In many cases, algorithm developers write programs to run as correctly as possible on a GPU. For example, they use properly-structured optimizations to distribute the work across parallel processing cores and flow chunks of data round inside the most efficient manner.
“These optimizations that software developers use create a normal structure, and that’s what we’re looking to leverage,” explains Lee.
The researchers evolved a light-weight estimation model, referred to as EnergAIzer, that captures the power usage pattern of a GPU from those optimizations.
An correct assessment
But whilst their estimation became fast, the researchers observed that it didn’t take all energy expenses into account. For example, each time a GPU runs a program, there is a set energy cost needed for setting up and configurating that program. Then every time the GPU runs an operation on a chunk of data, an extra energy cost ought to be paid.
Due to fluctuations in the hardware or conflicts in accessing or transferring data, a GPU may not be capable of use all available bandwidth, slowing operations down and drawing more energy over time.
To encompass these additional charges and variances, the researchers collected real measurements from GPUs to form correction terms they applied to their estimation model.

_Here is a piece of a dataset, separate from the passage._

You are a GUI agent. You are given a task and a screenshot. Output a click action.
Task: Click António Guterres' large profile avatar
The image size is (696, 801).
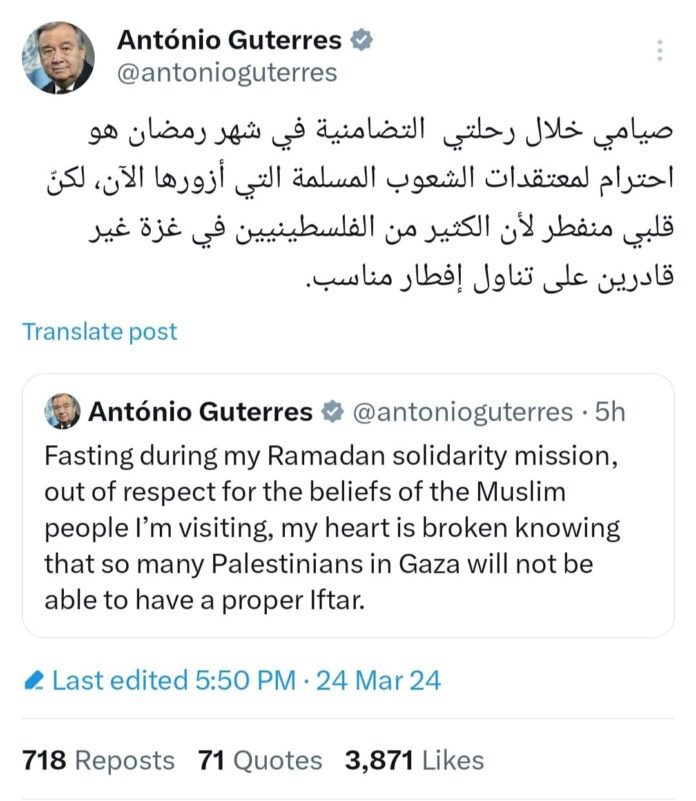(x=58, y=58)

“This manner, we can get a fast estimation this is also very correct,” she stated.
In the end, a consumer can offer their workload information, like the AI model they want to run and the number and length of user inputs to method, and EnergAIzer will output an energy consumption estimation in a matter of seconds.

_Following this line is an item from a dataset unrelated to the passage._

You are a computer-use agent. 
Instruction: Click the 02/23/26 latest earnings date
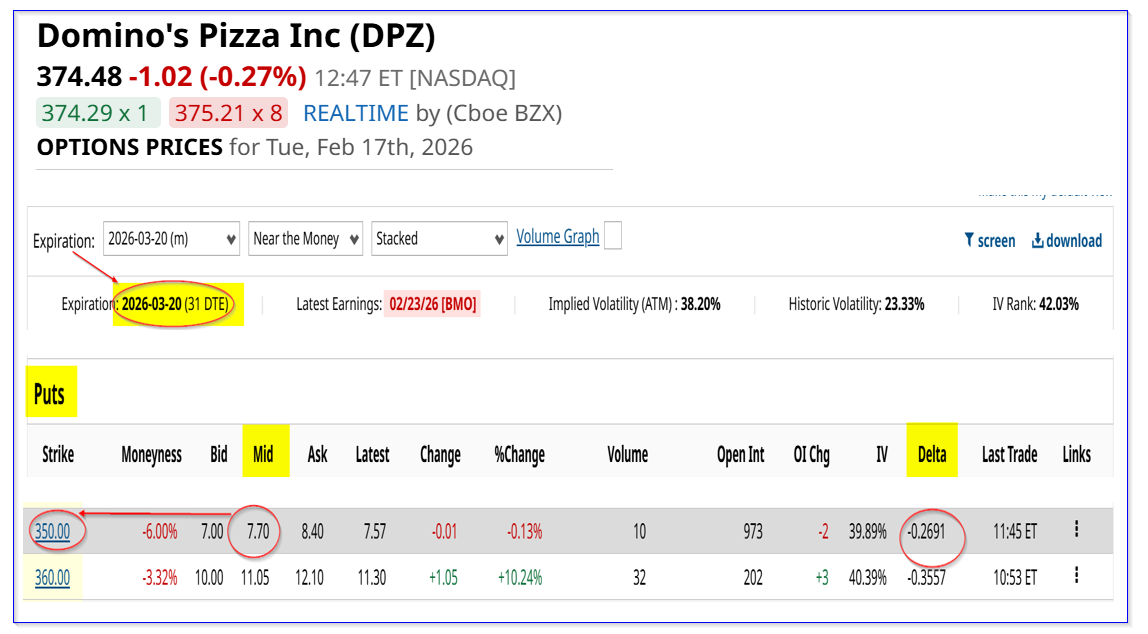[x=431, y=304]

The user can also change the GPU configuration or regulate the operating speed to see how such design selections impact the overall power consumption.
When the researchers examined EnergAIzer by using of real AI workload information from actual GPUs, it may estimate the power consumption with only about 8% error, that is similar to traditional techniques which can take hours to give results.
Their technique could also be used to anticipate the power consumption of future GPUs and emerging device configurations, as long as the hardware doesn’t change drastically in a brief amount of time.
In the future, the researchers want to test EnergAIzer on the newest GPU configurations and scale the model up so it may be carried out to many GPUs that are taking part to run a workload.
“To really make an effect on sustainability, we need a device which could offer a quick energy estimation solution across the stack, for hardware designers, information middle operators, and set of rules developers, so we can all be extra aware of power consumption. With this tool, we’ve taken one step toward that goal,” Lee says.